Recently I’ve been working towards migrating a legacy application from Java 6 to Java 8. While the language and the JVM are backwards compatible, there have still been a few issues that I thought I would document in the hope that it might help someone else.
There are number of unit tests which set up test data in the database before they start. (I know there are lots of reasons not to do that, but when an application has as few unit tests as this one does you hang on to whatever you’ve got.) One of these tests passed consistently with Java 6, but failed with Java 8. The failure suggested a problem with the test data.

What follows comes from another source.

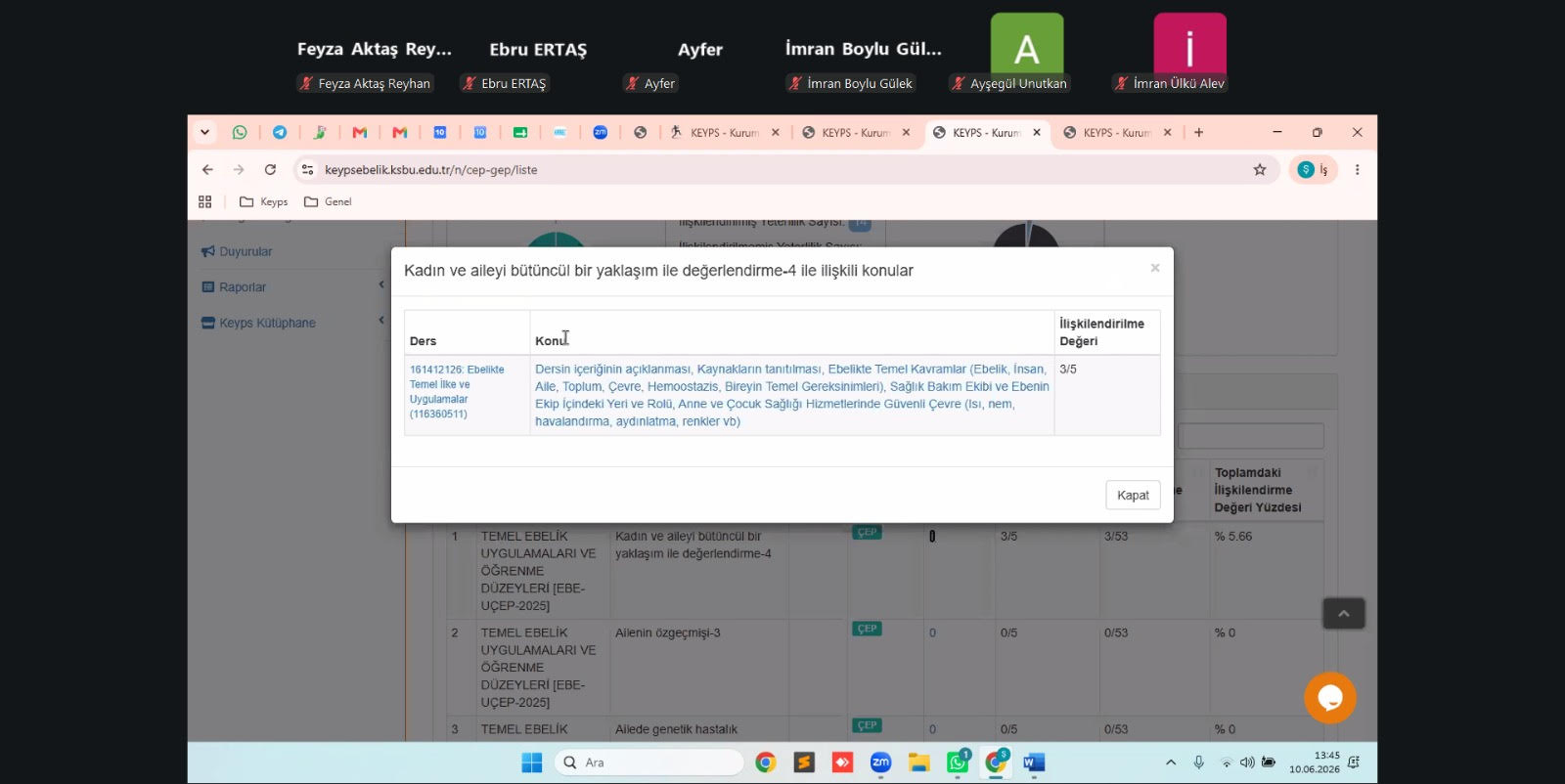Show hidden system tray icons chevron

point(1171,762)
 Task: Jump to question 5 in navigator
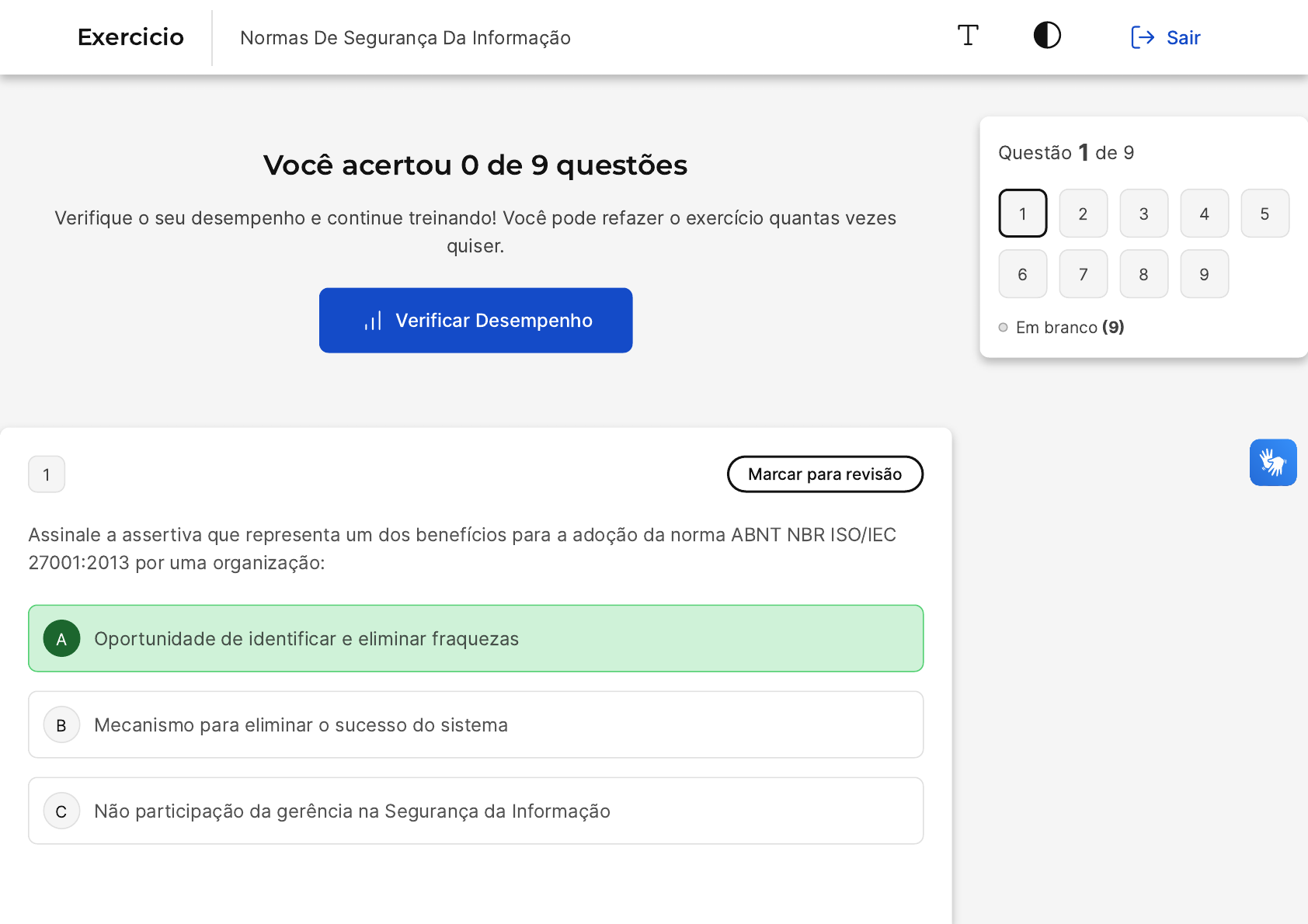tap(1265, 214)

Here’s a snippet of the code. The methods are the traditional ones from the JUnit 3 days. In the debugger I could see that data was being created successfully by the setup method, so how could there be a problem with it?
@Override @Before public void setUp() { // initialization code... // more initialization code... } @Override @Before public void tearDown() { super.tearDown(); }
It turned out that the problem was right in front of me but hard to spot: the tear down method was annotated with @Before. What happens when there are two @Before methods? If the tear down runs before the setup it’s okay, there’s just nothing actually deleted. But if the tear down runs after the setup it cleans out all the test data just before the test runs.
How this code ran reliably with Java 6 I do not know. To fix it for Java 8, I actually just removed the tear down method since (as you may have noticed) it didn’t do anything useful anyway.